EXERCISE INSTRUCTIONS. Copy out the stretch of entries from the line containing "Given: Open the 计量值 measures dropdown" through the end of the entries, both ends included.

------ ITEMS ------

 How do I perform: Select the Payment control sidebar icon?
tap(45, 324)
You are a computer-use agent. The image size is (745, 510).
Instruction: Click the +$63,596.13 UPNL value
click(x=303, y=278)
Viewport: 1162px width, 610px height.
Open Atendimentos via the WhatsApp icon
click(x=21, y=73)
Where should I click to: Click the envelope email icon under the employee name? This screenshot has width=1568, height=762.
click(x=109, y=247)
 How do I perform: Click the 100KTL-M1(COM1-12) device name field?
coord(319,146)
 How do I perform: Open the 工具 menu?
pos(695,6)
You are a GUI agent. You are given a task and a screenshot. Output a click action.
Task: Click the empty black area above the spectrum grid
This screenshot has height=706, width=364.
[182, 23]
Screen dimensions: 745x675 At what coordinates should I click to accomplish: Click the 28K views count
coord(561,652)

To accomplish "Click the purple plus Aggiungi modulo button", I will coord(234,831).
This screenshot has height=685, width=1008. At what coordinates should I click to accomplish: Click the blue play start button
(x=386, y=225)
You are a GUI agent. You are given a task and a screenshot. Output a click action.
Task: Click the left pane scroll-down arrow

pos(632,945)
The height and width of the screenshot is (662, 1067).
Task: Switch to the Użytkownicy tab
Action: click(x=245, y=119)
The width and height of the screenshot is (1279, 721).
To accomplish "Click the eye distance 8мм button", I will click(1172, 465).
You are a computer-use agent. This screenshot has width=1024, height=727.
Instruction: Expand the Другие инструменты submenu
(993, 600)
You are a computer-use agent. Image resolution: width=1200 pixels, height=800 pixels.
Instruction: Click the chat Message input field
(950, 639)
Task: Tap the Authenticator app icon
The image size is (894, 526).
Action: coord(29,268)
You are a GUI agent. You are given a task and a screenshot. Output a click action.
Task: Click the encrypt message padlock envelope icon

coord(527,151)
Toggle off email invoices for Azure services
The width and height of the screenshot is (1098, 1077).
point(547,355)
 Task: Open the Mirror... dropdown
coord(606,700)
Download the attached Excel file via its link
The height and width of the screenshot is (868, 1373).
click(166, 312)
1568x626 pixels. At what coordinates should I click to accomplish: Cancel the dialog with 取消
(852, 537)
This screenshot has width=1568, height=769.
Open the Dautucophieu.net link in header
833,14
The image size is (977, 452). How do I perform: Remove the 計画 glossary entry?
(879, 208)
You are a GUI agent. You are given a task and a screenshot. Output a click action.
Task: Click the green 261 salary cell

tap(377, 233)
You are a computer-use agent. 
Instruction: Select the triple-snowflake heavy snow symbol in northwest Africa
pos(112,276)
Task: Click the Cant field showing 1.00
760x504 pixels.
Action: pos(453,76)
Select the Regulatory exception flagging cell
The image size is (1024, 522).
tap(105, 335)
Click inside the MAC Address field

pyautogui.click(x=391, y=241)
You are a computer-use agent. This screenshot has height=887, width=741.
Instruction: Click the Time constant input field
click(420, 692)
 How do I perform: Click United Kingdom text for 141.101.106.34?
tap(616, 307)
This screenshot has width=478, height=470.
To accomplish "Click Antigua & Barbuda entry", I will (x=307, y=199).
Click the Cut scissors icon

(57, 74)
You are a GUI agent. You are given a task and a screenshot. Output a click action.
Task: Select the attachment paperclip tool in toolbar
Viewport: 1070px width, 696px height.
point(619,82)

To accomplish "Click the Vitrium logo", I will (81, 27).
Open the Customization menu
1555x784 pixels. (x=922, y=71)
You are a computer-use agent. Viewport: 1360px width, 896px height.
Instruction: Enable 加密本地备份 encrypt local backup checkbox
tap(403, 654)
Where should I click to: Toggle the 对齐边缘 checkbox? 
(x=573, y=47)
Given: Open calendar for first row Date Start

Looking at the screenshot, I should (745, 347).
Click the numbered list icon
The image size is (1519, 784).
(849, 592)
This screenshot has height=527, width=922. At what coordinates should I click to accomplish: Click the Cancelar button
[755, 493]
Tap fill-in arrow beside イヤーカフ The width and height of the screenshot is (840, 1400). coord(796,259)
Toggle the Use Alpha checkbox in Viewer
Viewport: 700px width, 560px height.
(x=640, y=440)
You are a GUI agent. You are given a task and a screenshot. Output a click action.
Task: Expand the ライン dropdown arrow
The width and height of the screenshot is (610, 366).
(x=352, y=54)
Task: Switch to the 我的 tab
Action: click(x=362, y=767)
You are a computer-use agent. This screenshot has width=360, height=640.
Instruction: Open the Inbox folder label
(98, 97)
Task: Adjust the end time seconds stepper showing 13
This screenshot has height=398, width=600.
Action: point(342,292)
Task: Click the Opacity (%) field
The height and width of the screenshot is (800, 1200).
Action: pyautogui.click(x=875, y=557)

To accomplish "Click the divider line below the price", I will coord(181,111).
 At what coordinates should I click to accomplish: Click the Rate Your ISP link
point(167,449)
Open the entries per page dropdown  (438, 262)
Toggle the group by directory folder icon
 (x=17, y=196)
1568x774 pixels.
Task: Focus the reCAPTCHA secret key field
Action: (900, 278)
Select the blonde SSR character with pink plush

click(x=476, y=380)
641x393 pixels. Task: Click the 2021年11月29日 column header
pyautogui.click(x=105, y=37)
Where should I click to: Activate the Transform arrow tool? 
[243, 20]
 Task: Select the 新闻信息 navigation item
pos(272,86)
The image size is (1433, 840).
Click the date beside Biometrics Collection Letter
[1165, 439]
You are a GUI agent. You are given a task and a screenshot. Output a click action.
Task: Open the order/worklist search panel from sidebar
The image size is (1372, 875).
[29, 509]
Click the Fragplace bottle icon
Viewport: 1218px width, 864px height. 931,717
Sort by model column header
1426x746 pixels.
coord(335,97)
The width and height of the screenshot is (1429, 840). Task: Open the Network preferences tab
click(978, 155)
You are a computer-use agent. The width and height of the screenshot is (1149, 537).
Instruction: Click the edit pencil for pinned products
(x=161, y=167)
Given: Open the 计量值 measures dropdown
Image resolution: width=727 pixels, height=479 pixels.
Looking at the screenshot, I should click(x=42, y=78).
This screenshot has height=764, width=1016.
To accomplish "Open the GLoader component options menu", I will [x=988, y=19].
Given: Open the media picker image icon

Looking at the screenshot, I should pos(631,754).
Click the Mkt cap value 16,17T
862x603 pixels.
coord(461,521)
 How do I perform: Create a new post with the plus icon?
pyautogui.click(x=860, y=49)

------

WRITTEN SOLUTION.
Given: Open the 计量值 measures dropdown
Image resolution: width=727 pixels, height=479 pixels.
Looking at the screenshot, I should click(x=42, y=78).
This screenshot has height=764, width=1016.
To accomplish "Open the GLoader component options menu", I will [x=988, y=19].
Given: Open the media picker image icon

Looking at the screenshot, I should pos(631,754).
Click the Mkt cap value 16,17T
862x603 pixels.
coord(461,521)
 How do I perform: Create a new post with the plus icon?
pyautogui.click(x=860, y=49)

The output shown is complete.